Semua ulama mazhab
sepakat bahwa setiap orang lelaki dan wanita wajib menutupi sebagian anggota
badannya ketika shalat sebagaimana yang diwajibkannya untuk menutupi bagian
anggota badannya di hadapan orang lain (bukan muhrimnya) di luar shalat. Hanya
mereka berbeda pendapat bila lebih dari itu. Maksudnya apakah wanita itu
diwajibkan menutupi wajah dan dua telapak tangannya, atau hanya sebagian dari
keduanya ketika shalat, padahal bagi wanita itu tidak diwajibkan untuk
menutupinya di luar shalat? Dan apakah orang lelaki wajib menutupi selain pusar
dan lutut ketika shalat, padahal ketika di luar shalat ia tidak wajib
menutupinya? Hanafi: Bagi wanita wajib menutupi belakang dua telapak tangan dan
dua telapak kakinya, sedangkan bagi orang lelaki wajib menutupi dari lutut ke
atas sampai pada pusar. Syafi’i dan Maliki: Bagi wanita boleh membuka wajahnya,
dan dua telapak tangannya (baik dalam maupun luarnya) ketika shalat. Hambali: Tidak boleh dibuka kecuali wajahnya
saja. Imamiyah: Bagi setiap orang, baik lelaki maupun wanita wajib menutupi
anggota badannya ketika shalat sebagaimana yang diwajibkan untuk menutupinya
di luar shalat kalau ada orang lain (bukan muhrimnya) yang melihatnya,
sedangkan bagi wanita boleh membuka wajahnya ketika shalat dengan ukuran yang
dicuci dalam wudhu, boleh membuka dua telapak tangannya sampai pergelangannya
dan kedua kakinya sampai dua betisnya, luar dalam. Sedangkan bagi lelaki wajib
menutupi dua kemaluannya dan yang paling utama adalah antara pusar dan lutut. Syarat-syarat Penutup Dalam Shalat Pakaian
penutup itu mempunyai syarat-syarat yang harus diusahakan dan diperhadkan,
yaitu: Suci Sucinya kain penutup dan badan adalah merupakan syarat dari sahnya
shalat, menurut kesepakatan semua ulama mazhab, hanya setiap mazhab telah mengecualikan
beberapa sesuatu yang dimaafkan (dibolehkan) ketika shalat, sebagaimana yang
dijelaskan di bawah ini: Imamiyah: Yang termasuk dimaafkan adalah darah yang
keluar dari luka dan bisul, kudis dan semacamnya, baik banyak maupun sedikit,
baik di pakaian maupun di badan kalau menghilangkannya sulit dan sukar. Batas
darah itu harus lebih sedikit dari bundaran dirham, baik dari orang yang shalat
itu sendiri maupun dari orang lain, dengan syarat darah itu harus menyatu
(berkumpul) bukan berceceran dan bukan dari darah yang tiga ini, yaitu: Darah
haid, nifas dan darah istihadhah, serta bukan pula dari darah binatang yang
najis, seperti darah anjing dan babi, bukan pula dari bangkai. Dimaafkan pula
najis yang menimpa pakaian yang bukan merupakan pelengkap shalat, seperti
kopiah (peci), kaos kaki, sandal, cincin dan gelang kaki, serta benda-benda
yang dibawa seperti pisau dan uang kertas; juga dimaafkan dari baju wanita
pengasuh untuk anak-anak, baik ibunya maupun bukan, dengan syarat dicuci sedap
hari, dan bila tidak bisa ia harus menggantinya. Setiap najis yang mengena
pakaian atau badan bila dalam keadaan darurat, maka najis itu dimaafkan.

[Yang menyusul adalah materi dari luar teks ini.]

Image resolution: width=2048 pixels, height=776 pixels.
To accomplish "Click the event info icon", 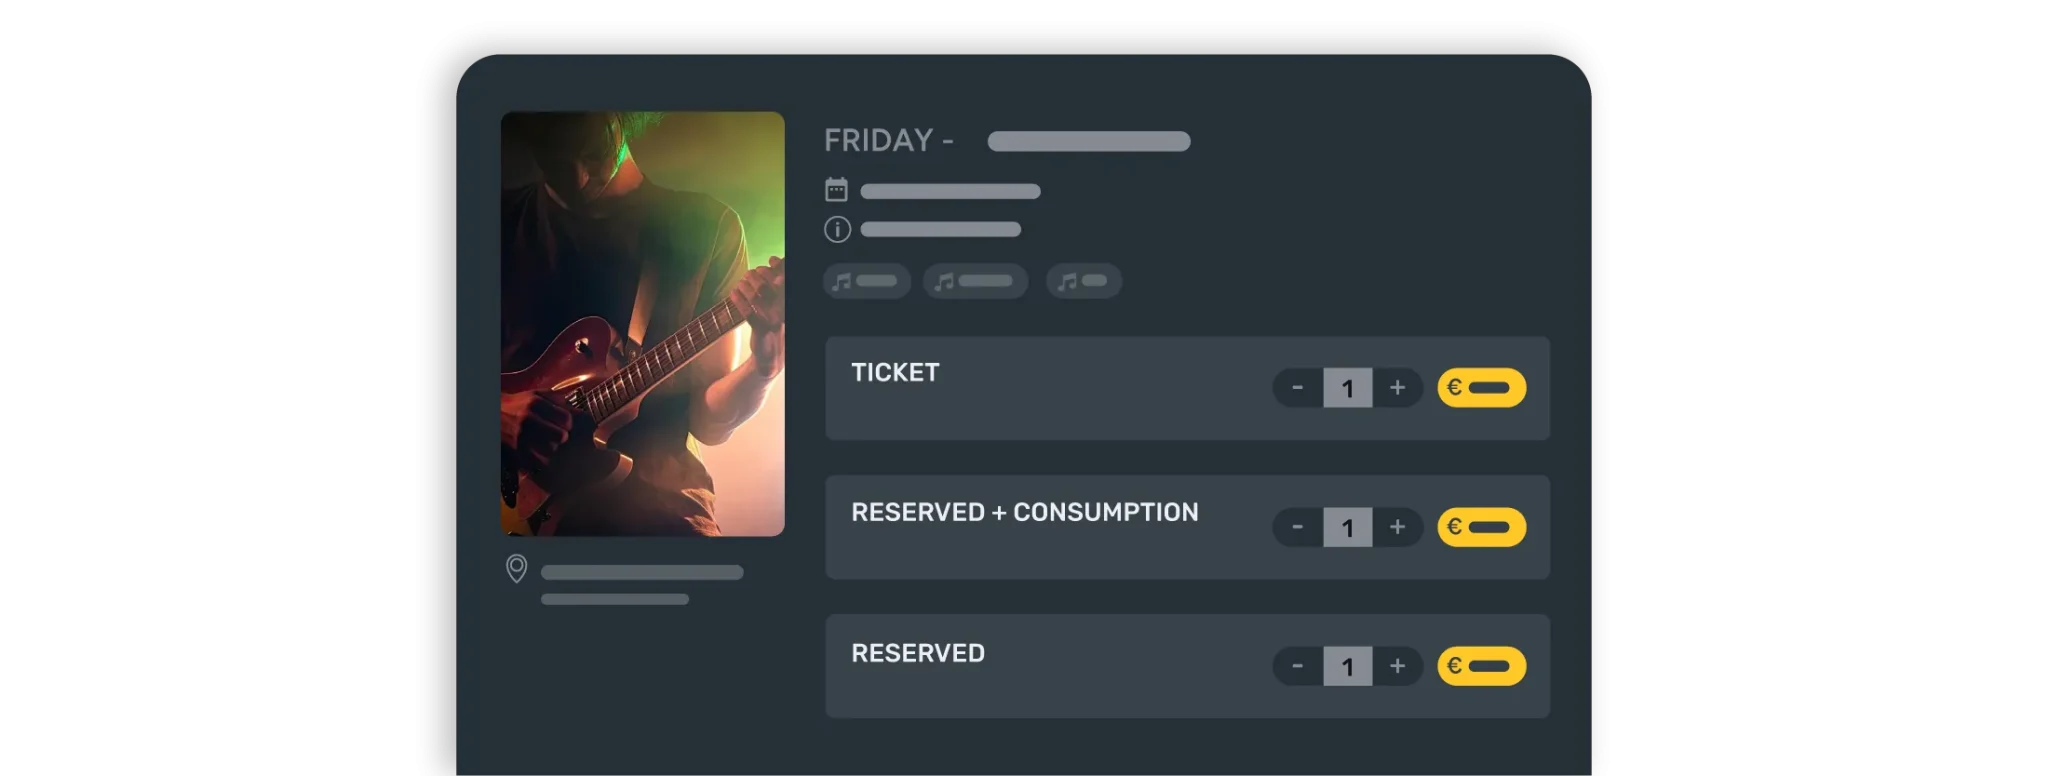I will click(x=837, y=230).
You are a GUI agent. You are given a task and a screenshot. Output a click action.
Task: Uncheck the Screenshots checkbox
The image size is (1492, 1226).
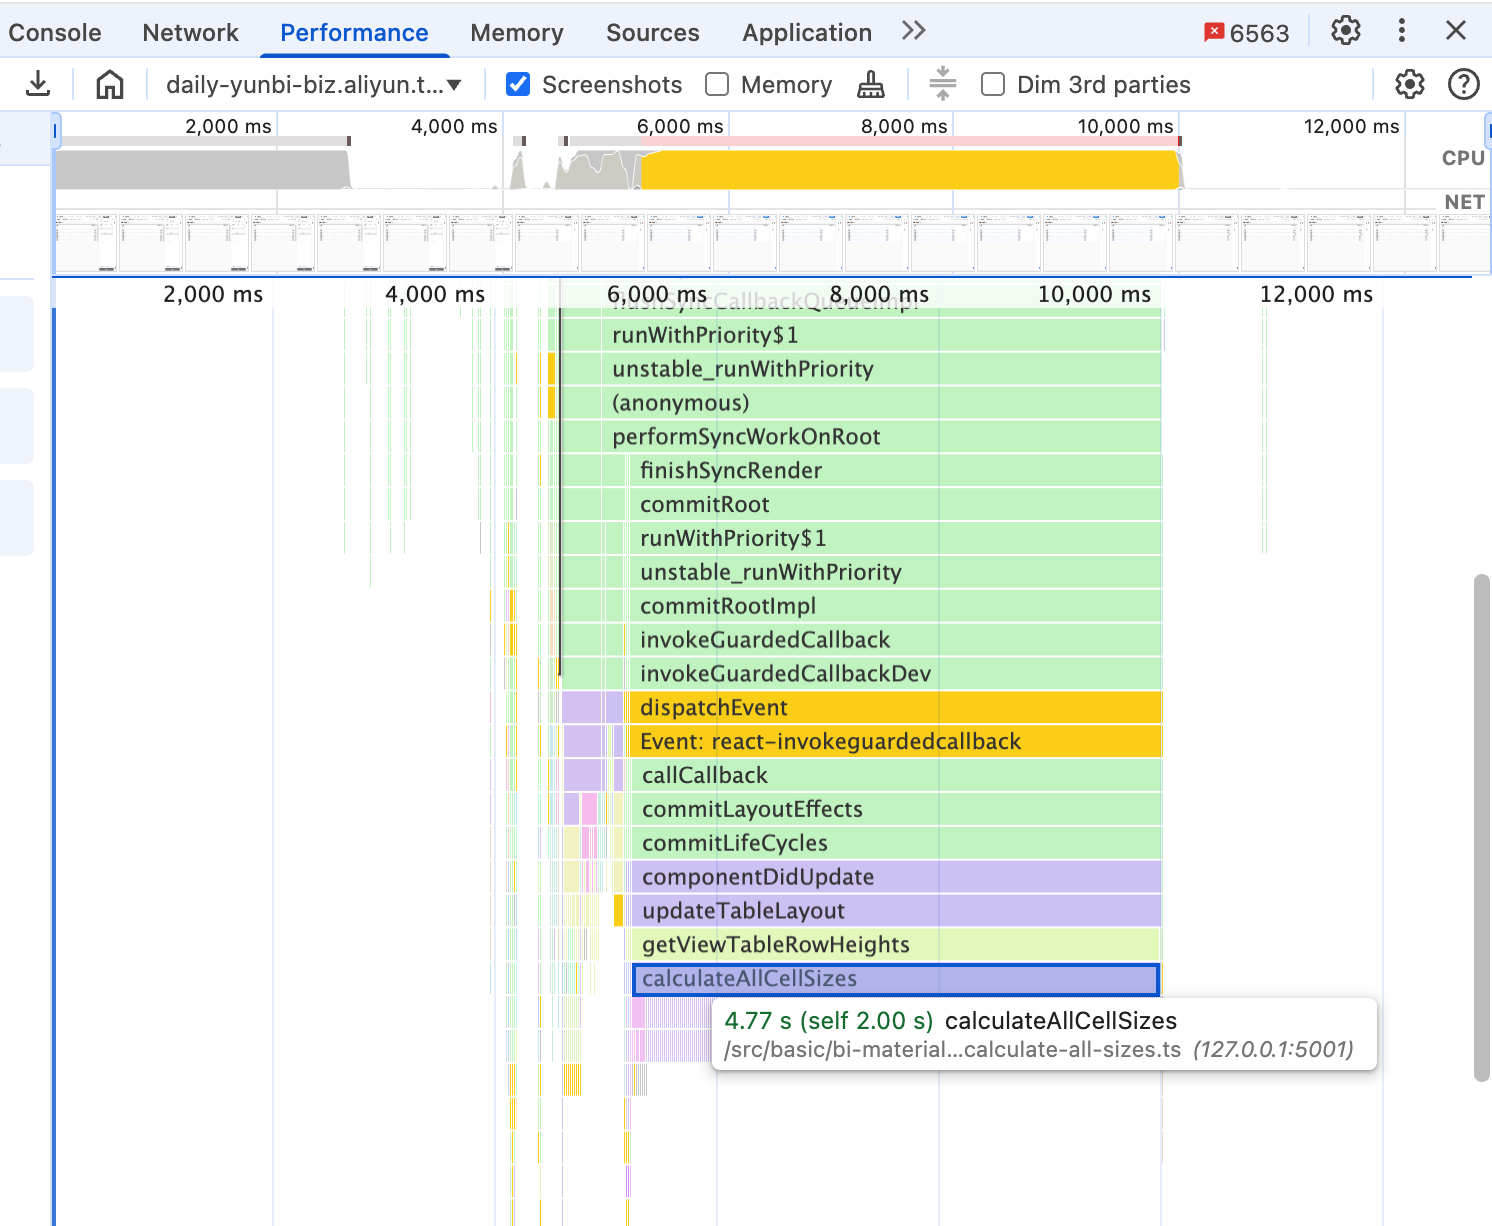click(518, 84)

Maliki: Dimaafkan dari kencing yang terus-menerus yang tidak bisa ditahan dan
juga yang selalu buang air besar (yang tidak bisa ditahan-tahan) dan basah
karena terkena penyakit wasir; juga yang menimpa baju atau pakaian orang
(wanita) yang menyusui, baik itu dari kencing atau kotoran dari yang disusuinya
dan juga mengenai baju atau badan penjagal, pembersih tempat mengambil wudhu
dan dokter bedah, dan darah walaupun darah itu dari babi, dengan syarat tidak
lebih dari bundaran dirham; serta darah yang keluar dari bisul-bisul dan dari
kotoran kuda, dan banyak lagi lain-lainnya yang sengaja kami tinggalkan
(lewat-kan) begitu saja, karena jarang terjadi. Hanafi: Dimaafkan dari najis
kalau hanya sebesar bundaran dirham: baik itu darah maupun lain-lainnya, dan
juga dari kencing, kotoran kucing dan tikus kalau dalam keadaan darurat, serta
dari percikan kencing kalau hanya sedikit (sebesar ujung jarum) dan darah yang
mengenai penjagal karena darurat, dan dari Lumpur jalan walau bercampur dengan
najis kalau ia tidak nampak oleh pandangan mata, dan seterusnya dan najis-najis
yang ringan (mukhaffafah) seperti kencing binatang yang dagingnya boleh dimakan
kalau melumuri seperempat pakaian atau kurang dari seperempatnya. Syafi’i:
Dimaafkan dari setiap najis kalau sedikit yang tidak kelihatan, dan dari Lumpur
jalan yang bercampur dengan najis mukhaffafah (ringan) dan dari ulat
buah-buahan, keju, dan dari cairan-cairan yang najis yang dimaksudkan untuk
mengobati, bau-bauan yang harum, dan dari kotoran burung, dari bulu yang najis
tapi sedikit selain bulu anjing dan babi, dan lain-lainnya yang dijelaskan di
dalam beberapa buku secara panjang lebar.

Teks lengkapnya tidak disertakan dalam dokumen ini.